» **What needs to be done**
Print the listing below once more, unchanged.

» **Data provided**
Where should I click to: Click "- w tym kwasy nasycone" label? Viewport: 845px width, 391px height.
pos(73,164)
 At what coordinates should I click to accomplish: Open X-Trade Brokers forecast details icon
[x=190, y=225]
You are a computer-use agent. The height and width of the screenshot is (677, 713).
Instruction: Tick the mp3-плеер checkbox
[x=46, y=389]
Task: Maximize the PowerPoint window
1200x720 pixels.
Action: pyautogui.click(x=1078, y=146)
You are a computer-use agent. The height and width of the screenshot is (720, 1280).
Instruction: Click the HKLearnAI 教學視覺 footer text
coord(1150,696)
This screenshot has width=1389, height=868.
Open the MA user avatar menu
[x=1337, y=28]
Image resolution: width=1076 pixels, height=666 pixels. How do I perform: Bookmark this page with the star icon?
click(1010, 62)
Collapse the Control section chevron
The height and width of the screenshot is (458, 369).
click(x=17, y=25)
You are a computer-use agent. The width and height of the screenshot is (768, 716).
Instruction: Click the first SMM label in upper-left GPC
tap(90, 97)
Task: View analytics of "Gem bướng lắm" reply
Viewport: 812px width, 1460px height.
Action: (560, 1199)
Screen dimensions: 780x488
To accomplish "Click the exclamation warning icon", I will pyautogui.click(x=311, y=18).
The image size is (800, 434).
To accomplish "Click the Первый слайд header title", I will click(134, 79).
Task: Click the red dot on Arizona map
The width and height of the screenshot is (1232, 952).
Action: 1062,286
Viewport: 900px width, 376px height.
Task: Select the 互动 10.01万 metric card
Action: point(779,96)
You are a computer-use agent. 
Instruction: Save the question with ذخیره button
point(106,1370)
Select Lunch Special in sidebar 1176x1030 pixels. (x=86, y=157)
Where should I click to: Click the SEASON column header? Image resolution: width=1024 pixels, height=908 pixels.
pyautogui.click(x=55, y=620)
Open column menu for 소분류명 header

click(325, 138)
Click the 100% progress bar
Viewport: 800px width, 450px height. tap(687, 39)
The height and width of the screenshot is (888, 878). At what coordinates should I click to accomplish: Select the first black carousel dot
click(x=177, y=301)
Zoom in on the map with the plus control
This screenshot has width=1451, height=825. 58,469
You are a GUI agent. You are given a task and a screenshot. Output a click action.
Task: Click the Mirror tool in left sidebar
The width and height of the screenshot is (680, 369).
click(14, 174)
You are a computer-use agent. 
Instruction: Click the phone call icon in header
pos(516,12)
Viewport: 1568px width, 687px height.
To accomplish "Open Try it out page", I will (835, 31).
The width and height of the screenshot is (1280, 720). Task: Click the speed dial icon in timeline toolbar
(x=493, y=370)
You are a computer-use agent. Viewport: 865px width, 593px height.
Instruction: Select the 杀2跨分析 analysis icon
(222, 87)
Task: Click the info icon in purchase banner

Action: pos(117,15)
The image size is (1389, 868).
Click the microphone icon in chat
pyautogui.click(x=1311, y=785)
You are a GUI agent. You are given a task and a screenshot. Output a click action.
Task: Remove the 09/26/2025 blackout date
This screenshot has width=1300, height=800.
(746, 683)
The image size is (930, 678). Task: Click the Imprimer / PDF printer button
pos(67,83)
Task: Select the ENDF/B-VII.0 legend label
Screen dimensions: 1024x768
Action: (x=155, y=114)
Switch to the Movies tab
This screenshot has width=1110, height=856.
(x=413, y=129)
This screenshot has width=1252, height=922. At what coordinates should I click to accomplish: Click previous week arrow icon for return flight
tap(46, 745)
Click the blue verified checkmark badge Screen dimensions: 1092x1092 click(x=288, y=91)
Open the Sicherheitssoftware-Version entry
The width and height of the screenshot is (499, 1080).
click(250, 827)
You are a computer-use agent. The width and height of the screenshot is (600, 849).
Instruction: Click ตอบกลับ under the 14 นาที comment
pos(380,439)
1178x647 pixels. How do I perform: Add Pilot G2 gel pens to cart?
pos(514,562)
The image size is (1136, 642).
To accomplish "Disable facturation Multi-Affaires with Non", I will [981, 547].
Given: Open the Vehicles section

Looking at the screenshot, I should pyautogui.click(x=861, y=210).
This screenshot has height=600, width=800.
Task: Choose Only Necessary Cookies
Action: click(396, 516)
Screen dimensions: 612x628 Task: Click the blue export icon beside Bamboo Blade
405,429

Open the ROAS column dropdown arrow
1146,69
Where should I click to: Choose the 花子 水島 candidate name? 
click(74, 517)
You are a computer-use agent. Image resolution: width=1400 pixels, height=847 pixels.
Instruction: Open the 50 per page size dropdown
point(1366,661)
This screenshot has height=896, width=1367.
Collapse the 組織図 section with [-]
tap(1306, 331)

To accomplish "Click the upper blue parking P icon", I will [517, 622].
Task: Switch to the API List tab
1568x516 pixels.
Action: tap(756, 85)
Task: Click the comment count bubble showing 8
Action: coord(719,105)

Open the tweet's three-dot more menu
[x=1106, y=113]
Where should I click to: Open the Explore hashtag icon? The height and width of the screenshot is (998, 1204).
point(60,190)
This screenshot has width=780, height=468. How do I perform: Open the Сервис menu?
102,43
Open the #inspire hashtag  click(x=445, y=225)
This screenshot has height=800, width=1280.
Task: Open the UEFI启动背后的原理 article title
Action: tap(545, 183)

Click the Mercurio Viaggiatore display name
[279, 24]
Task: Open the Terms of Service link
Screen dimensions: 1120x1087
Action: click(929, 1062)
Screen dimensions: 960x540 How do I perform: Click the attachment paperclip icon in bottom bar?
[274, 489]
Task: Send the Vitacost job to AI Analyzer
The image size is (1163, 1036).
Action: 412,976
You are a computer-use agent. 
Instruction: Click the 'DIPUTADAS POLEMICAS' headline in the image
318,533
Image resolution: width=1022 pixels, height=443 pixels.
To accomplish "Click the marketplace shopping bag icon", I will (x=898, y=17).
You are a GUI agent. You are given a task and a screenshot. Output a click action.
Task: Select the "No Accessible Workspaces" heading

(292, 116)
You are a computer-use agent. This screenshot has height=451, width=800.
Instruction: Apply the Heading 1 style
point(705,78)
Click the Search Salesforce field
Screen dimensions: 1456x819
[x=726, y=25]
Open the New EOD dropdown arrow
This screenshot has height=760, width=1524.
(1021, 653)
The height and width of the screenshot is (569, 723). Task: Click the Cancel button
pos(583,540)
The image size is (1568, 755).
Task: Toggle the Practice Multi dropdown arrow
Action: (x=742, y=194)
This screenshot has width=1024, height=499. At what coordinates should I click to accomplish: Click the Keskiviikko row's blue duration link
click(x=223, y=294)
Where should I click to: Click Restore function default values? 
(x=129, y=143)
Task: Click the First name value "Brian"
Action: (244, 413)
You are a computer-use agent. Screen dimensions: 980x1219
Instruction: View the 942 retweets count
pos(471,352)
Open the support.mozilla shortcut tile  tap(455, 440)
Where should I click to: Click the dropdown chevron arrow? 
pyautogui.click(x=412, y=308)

» **Reply**
Where should I click to: Click "- w tym kwasy nasycone" label? Viewport: 845px width, 391px height.
pos(73,164)
 At what coordinates should I click to accomplish: Open X-Trade Brokers forecast details icon
[x=190, y=225]
You are a computer-use agent. The height and width of the screenshot is (677, 713).
Instruction: Tick the mp3-плеер checkbox
[x=46, y=389]
Task: Maximize the PowerPoint window
1200x720 pixels.
Action: pyautogui.click(x=1078, y=146)
You are a computer-use agent. The height and width of the screenshot is (720, 1280).
Instruction: Click the HKLearnAI 教學視覺 footer text
coord(1150,696)
This screenshot has width=1389, height=868.
Open the MA user avatar menu
[x=1337, y=28]
Image resolution: width=1076 pixels, height=666 pixels. How do I perform: Bookmark this page with the star icon?
click(1010, 62)
Collapse the Control section chevron
The height and width of the screenshot is (458, 369).
click(x=17, y=25)
You are a computer-use agent. The width and height of the screenshot is (768, 716).
Instruction: Click the first SMM label in upper-left GPC
tap(90, 97)
Task: View analytics of "Gem bướng lắm" reply
Viewport: 812px width, 1460px height.
Action: (560, 1199)
Screen dimensions: 780x488
To accomplish "Click the exclamation warning icon", I will pyautogui.click(x=311, y=18).
The image size is (800, 434).
To accomplish "Click the Первый слайд header title", I will click(134, 79).
Task: Click the red dot on Arizona map
The width and height of the screenshot is (1232, 952).
Action: 1062,286
Viewport: 900px width, 376px height.
Task: Select the 互动 10.01万 metric card
Action: point(779,96)
You are a computer-use agent. 
Instruction: Save the question with ذخیره button
point(106,1370)
Select Lunch Special in sidebar 1176x1030 pixels. (x=86, y=157)
Where should I click to: Click the SEASON column header? Image resolution: width=1024 pixels, height=908 pixels.
pyautogui.click(x=55, y=620)
Open column menu for 소분류명 header

click(325, 138)
Click the 100% progress bar
Viewport: 800px width, 450px height. tap(687, 39)
The height and width of the screenshot is (888, 878). At what coordinates should I click to accomplish: Select the first black carousel dot
click(x=177, y=301)
Zoom in on the map with the plus control
This screenshot has width=1451, height=825. 58,469
You are a GUI agent. You are given a task and a screenshot. Output a click action.
Task: Click the Mirror tool in left sidebar
The width and height of the screenshot is (680, 369).
click(14, 174)
You are a computer-use agent. 
Instruction: Click the phone call icon in header
pos(516,12)
Viewport: 1568px width, 687px height.
To accomplish "Open Try it out page", I will (835, 31).
The width and height of the screenshot is (1280, 720). Task: Click the speed dial icon in timeline toolbar
(x=493, y=370)
You are a computer-use agent. Viewport: 865px width, 593px height.
Instruction: Select the 杀2跨分析 analysis icon
(222, 87)
Task: Click the info icon in purchase banner

Action: pos(117,15)
The image size is (1389, 868).
Click the microphone icon in chat
pyautogui.click(x=1311, y=785)
You are a GUI agent. You are given a task and a screenshot. Output a click action.
Task: Remove the 09/26/2025 blackout date
This screenshot has width=1300, height=800.
(746, 683)
The image size is (930, 678). Task: Click the Imprimer / PDF printer button
pos(67,83)
Task: Select the ENDF/B-VII.0 legend label
Screen dimensions: 1024x768
Action: (x=155, y=114)
Switch to the Movies tab
This screenshot has width=1110, height=856.
(x=413, y=129)
This screenshot has width=1252, height=922. At what coordinates should I click to accomplish: Click previous week arrow icon for return flight
tap(46, 745)
Click the blue verified checkmark badge Screen dimensions: 1092x1092 click(x=288, y=91)
Open the Sicherheitssoftware-Version entry
The width and height of the screenshot is (499, 1080).
click(250, 827)
You are a computer-use agent. The width and height of the screenshot is (600, 849).
Instruction: Click ตอบกลับ under the 14 นาที comment
pos(380,439)
1178x647 pixels. How do I perform: Add Pilot G2 gel pens to cart?
pos(514,562)
The image size is (1136, 642).
To accomplish "Disable facturation Multi-Affaires with Non", I will [981, 547].
Given: Open the Vehicles section

Looking at the screenshot, I should pyautogui.click(x=861, y=210).
This screenshot has height=600, width=800.
Task: Choose Only Necessary Cookies
Action: click(396, 516)
Screen dimensions: 612x628 Task: Click the blue export icon beside Bamboo Blade
405,429

Open the ROAS column dropdown arrow
1146,69
Where should I click to: Choose the 花子 水島 candidate name? 
click(74, 517)
You are a computer-use agent. Image resolution: width=1400 pixels, height=847 pixels.
Instruction: Open the 50 per page size dropdown
point(1366,661)
This screenshot has height=896, width=1367.
Collapse the 組織図 section with [-]
tap(1306, 331)

To accomplish "Click the upper blue parking P icon", I will [517, 622].
Task: Switch to the API List tab
1568x516 pixels.
Action: tap(756, 85)
Task: Click the comment count bubble showing 8
Action: coord(719,105)

Open the tweet's three-dot more menu
[x=1106, y=113]
Where should I click to: Open the Explore hashtag icon? The height and width of the screenshot is (998, 1204).
point(60,190)
This screenshot has width=780, height=468. How do I perform: Open the Сервис menu?
102,43
Open the #inspire hashtag  click(x=445, y=225)
This screenshot has height=800, width=1280.
Task: Open the UEFI启动背后的原理 article title
Action: tap(545, 183)

Click the Mercurio Viaggiatore display name
[279, 24]
Task: Open the Terms of Service link
Screen dimensions: 1120x1087
Action: click(929, 1062)
Screen dimensions: 960x540 How do I perform: Click the attachment paperclip icon in bottom bar?
[274, 489]
Task: Send the Vitacost job to AI Analyzer
The image size is (1163, 1036).
Action: 412,976
You are a computer-use agent. 
Instruction: Click the 'DIPUTADAS POLEMICAS' headline in the image
318,533
Image resolution: width=1022 pixels, height=443 pixels.
To accomplish "Click the marketplace shopping bag icon", I will (x=898, y=17).
You are a GUI agent. You are given a task and a screenshot. Output a click action.
Task: Select the "No Accessible Workspaces" heading

(292, 116)
You are a computer-use agent. This screenshot has height=451, width=800.
Instruction: Apply the Heading 1 style
point(705,78)
Click the Search Salesforce field
Screen dimensions: 1456x819
[x=726, y=25]
Open the New EOD dropdown arrow
This screenshot has height=760, width=1524.
(1021, 653)
The height and width of the screenshot is (569, 723). Task: Click the Cancel button
pos(583,540)
The image size is (1568, 755).
Task: Toggle the Practice Multi dropdown arrow
Action: (x=742, y=194)
This screenshot has width=1024, height=499. At what coordinates should I click to accomplish: Click the Keskiviikko row's blue duration link
click(x=223, y=294)
Where should I click to: Click Restore function default values? 
(x=129, y=143)
Task: Click the First name value "Brian"
Action: (244, 413)
You are a computer-use agent. Screen dimensions: 980x1219
Instruction: View the 942 retweets count
pos(471,352)
Open the support.mozilla shortcut tile  tap(455, 440)
Where should I click to: Click the dropdown chevron arrow? 
pyautogui.click(x=412, y=308)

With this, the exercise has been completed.